Captions, Transcripts, and Audio Descriptions

You are here: Home > Articles > Captions, Transcripts, and Audio Descriptions

Captions

Accessible multimedia (visual and auditory content that is synchronized) must include captions—text versions of speech and other important audio content—allowing it to be accessible to people who can't hear all of the audio.

According to US government figures, one person in eight has some functional hearing limitation, and this number will increase as the average age of the population increases. Beyond people with disabilities, captioning helps people who only partially understand the language presented. Captions are also useful in noisy environments like airports, in quiet environments like libraries, and for multimodal learning.

All multimedia content with speech should have accessible captions that are:

Synchronized to appear at approximately the same time as the corresponding audio.
Equivalent to the spoken words and other audio information.
Accessible, or readily available, to those who need it.

Captions as typically seen on television
Screenshot of The Tonight Show Starring Jimmy Fallon television broadcast. Captions display on the image.

The most common type of captions are "Closed" captions, which can be turned on or off. Most countries require most pre-recorded and live television programs to be closed-captioned.

Closed captioning of most pre-recorded television programs is now a legal requirement in most countries. Most live broadcasts (such as news and sports events) and most pre-recorded programs now include closed captions that can be easily enabled and viewed on screen.

Captions as seen on DVD or Blu-ray
Screenshot from movie Avatar. Captions appear on screen - You crossed the line.

On broadcast television, the style and location of the captions depend on the caption decoder built into the viewer's television receiver or streaming device. In online or streaming video, the browser or video player determines how captions will be displayed. Many decoders and video players allow the user to customize caption size, color, font, and location on the screen.

Captions as seen in a web media player
Screenshot of captions in a web media player

Open captions include the same content as closed captions, but the captions are a permanent part of the video picture and cannot be turned off. The captions are visible to anybody viewing the video clip. This gives the media producer total control (and the user no control) over the way the captions appear, including caption location, size, color, font, and timing.

Note

Also see our article on real-time captions for information on captioning live web multimedia and broadcasts.

Transcripts

For multimedia, a transcript can also help users who can neither hear the audio nor see the video. Beyond the spoken words, a transcript should include descriptions of important audio information (like laughter) and visual information (such as someone entering the room). Transcripts help deaf/blind users interact with content using refreshable Braille devices.

Transcripts also allow anyone that cannot access content from either web audio or video (or both) to read a text transcript instead. For most web video, both captions and a text transcript should be provided. For content that is audio only, a transcript will usually suffice—captions are not necessary for audio-only media like a podcast.

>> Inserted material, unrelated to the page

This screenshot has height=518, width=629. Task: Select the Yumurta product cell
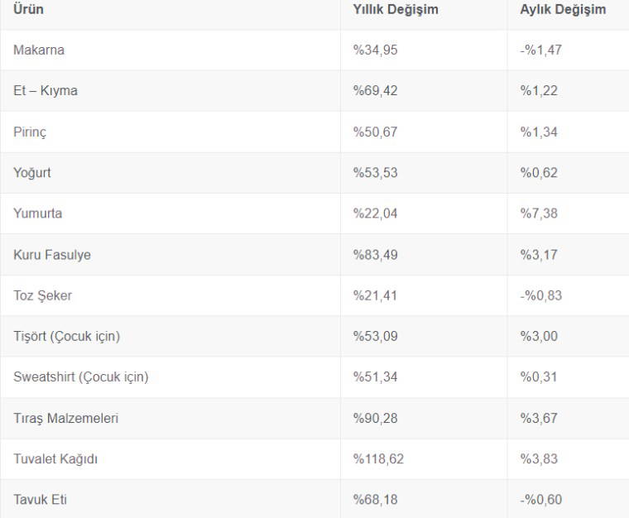coord(37,213)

Transcripts make multimedia content searchable by search engines and users. Screen reader users also may also prefer a transcript over real-time audio, since most proficient screen reader users set their assistive technology to read at a rate much faster than natural human speech.

Important

In order to be optimally accessible to users with auditory disabilities, web multimedia should include both synchronized captions and a transcript.

Audio Descriptions

Important

Visual content within multimedia must be described via audio in order for the multimedia to be optimally accessible to users with visual disabilities.

Audio descriptions help users with visual disabilities perceive content that is presented only visually, and are necessary for WCAG 2 Level AA conformance. On television, this is often called Descriptive Video Service (DVS). Typically, a narrator describes the visual-only content in the multimedia. Audio descriptions can be provided with the primary video, or in another audio track, or via an alternate version of the video that includes audio descriptions.

Here's a short example of an audio description that you might recognize. Can you visualize what is being described?

Producing audio descriptions can be expensive and time-consuming. However, they are unnecessary if the audio already presents the necessary visual content. If a video displays a list of five important items, the items should be read aloud instead of the audio presenting, "As you can see, there are five important points". Instead of, "Click here and then here," the presenter should describe what is being clicked. This way, no separate audio description track is necessary.